[TUHS] Minimum Array Sizes in 16 bit C (was Maximum)

Sun Sep 29 03:52:16 AEST 2024

In the compilers I'm talking about, you pass a structure by passing a
pointer to it - but the receiving function knows the argument is a
structure, and not a pointer to a structure, so it knows it needs to use
the pointer to copy to its own local version.

On 09/28/2024 10:47 AM, Luther Johnson wrote:
> I don't know that structure copying breaks any complexity or bounds on
> execution time rules. Many compilers may be different, but in the
> generated code I've seen, when you pass in a structure to a function,
> the receiving function copies it to the stack. In the portable C
> compiler, when you return  a structure as a result, it is first copied
> to a static area, a pointer to that area is returned, then the caller
> copies that out to wherever it's meant to go, either a variable that's
> being assigned (which could be on the stack or elsewhere), or to a place
> on the stack that was reserved for it because that result will now be an
> argument to another function to be called. So there's some copying, but
> that's proportional to the size of the structure, it's linear, and
> there's no dynamic memory allocation going on.
>
> On 09/28/2024 09:58 AM, G. Branden Robinson wrote:
>> At 2024-09-28T09:34:14-0400, Douglas McIlroy wrote:
>>>> C's refusal to specify dynamic memory allocation in the language
>>>> runtime (as opposed to, eventually, the standard library)
>>> This complaint overlooks one tenet of C: every operation in what you
>>> call "language runtime" takes O(1) time.
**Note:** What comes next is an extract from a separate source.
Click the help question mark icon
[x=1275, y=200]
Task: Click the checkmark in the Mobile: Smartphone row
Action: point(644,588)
Dynamic memory allocation
>>> is not such an operation.
>> A fair point.  Let me argue about it anyway.  ;-)
>>
>> I'd make three observations.  First, K&R did _not_ tout this in their
>> book presenting ANSI C.  I went back and checked the prefaces,
>> introduction, and the section presenting a simple malloc()/free()
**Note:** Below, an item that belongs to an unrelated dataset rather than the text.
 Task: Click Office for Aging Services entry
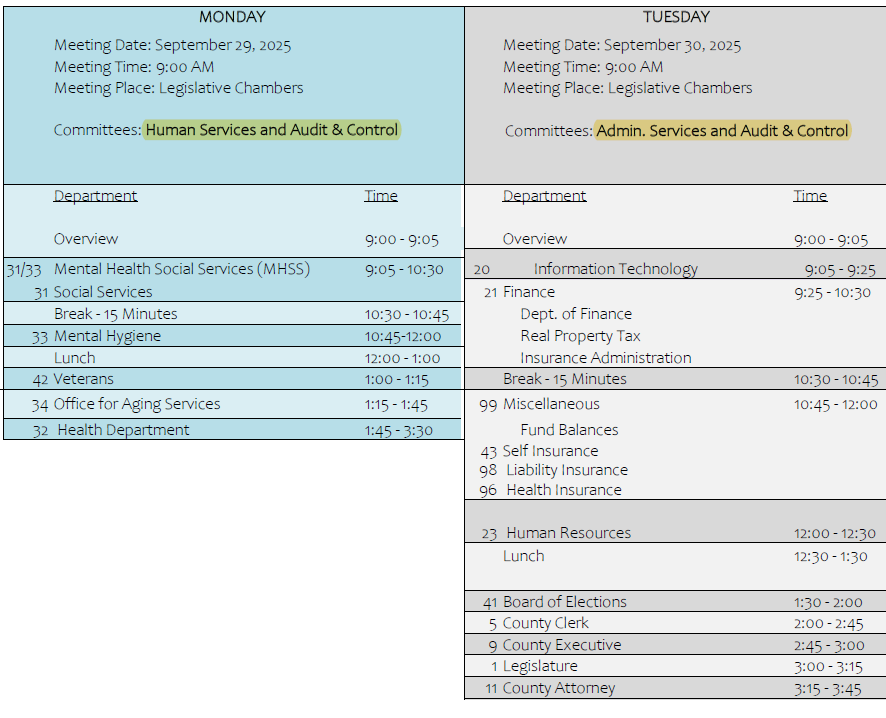[x=137, y=404]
>> implementation.  The tenet you claim for the language is not explicitly
>> articulated and, if I squint really hard, I can only barely perceive
>> (imagine?) it deeply between the lines in some of the prefatory material
>> to which K&R mostly confine their efforts to promote the language.  In
>> my view, a "tenet" is something more overt: the sort of thing U.S.
>> politicians try to get hung on the walls of every public school
>> classroom, like Henry Spencer's Ten Commandments of C[1] (which itself
>> does not mention this "core language has only O(1) features" principle).
>>
>> Second, in reviewing K&R I was reminded that structure copying is part
>> of the language.  ("There are no operations that manipulate an entire
>> array or string, although structures may be copied as a unit."[2])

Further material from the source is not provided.